The time is ripe for someone to try. The mobile revolution kicked into gear by the iPhone is getting stagnant just as it’s reaching a new inflection point. The number of smartphones on the planet is expected to grow from about 2.5 billion to nearly 6 billion by 2020. Prices for fast and feature-rich mobiles are crashing, allowing new powerhouses like Xiaomi to emerge in record time. Yet Apple’s iOS and Google’s Android control 96% of the mobile operating system market. It’s their chess game, and we all get to choose between white and black. McMaster doesn’t so much want to insert himself between Apple and Google as to kick their chessboard over and deliver to the world a third option, Cyanogen, a six-year-old mobile operating system that’s essentially a souped-up version of Android and available outside of Google’s control.

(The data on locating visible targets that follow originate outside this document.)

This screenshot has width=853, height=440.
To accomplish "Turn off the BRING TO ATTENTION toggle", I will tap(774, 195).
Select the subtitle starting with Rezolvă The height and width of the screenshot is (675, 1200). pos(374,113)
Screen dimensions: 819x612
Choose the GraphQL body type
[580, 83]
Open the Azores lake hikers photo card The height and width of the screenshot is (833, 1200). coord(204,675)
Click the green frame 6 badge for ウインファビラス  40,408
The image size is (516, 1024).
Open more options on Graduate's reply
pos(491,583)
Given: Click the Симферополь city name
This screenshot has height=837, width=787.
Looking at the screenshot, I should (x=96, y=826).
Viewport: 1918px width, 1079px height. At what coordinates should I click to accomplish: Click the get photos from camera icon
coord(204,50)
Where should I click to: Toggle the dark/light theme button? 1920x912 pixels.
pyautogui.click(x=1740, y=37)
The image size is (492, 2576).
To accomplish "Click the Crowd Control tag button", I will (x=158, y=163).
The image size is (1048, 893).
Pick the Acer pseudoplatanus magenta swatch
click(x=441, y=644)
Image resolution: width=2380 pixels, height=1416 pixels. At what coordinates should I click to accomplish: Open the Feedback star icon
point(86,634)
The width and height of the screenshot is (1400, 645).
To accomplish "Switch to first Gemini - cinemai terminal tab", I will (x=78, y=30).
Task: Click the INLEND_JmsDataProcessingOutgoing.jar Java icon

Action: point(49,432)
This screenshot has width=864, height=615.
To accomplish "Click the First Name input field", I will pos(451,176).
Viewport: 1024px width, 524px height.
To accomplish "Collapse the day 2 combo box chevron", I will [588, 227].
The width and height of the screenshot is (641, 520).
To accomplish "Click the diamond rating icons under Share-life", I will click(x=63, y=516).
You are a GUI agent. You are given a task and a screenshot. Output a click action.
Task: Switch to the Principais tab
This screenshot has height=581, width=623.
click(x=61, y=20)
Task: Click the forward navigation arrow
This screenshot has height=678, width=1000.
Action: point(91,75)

McMaster, who revealed his plans in detail for the first time in a series of interviews with FORBES, is amassing a war chest and powerful allies to go to battle. Cyanogen just raised $80 million from investors that include Twitter, mobile chip powerhouse Qualcomm, carrier Telefónica and media titan Rupert Murdoch. The round, which values Cyanogen at close to $1 billion, is being led by PremjiInvest, the investment arm of Wipro’s billionaire founder, Azim Premji, India’s third-richest man. Earlier investors pumped an additional $30 million into Cyanogen, among them: Benchmark, Andreessen Horowitz, Redpoint Ventures and Tencent. Microsoft, which considered investing in Cyanogen, is not participating in the current round, according to people familiar with its decision. But, these people say, Microsoft and Cyanogen are close to finalizing a wide-ranging partnership to incorporate several of Microsoft’s mobile services, including Bing, the voice-powered Cortana digital assistant, the OneDrive cloud-storage system, Skype and Outlook, into Cyanogen’s devices. The companies declined to comment, but at least one smartphone maker said his company was planning to sell a Cyanogen phone with many of those services built in later this year.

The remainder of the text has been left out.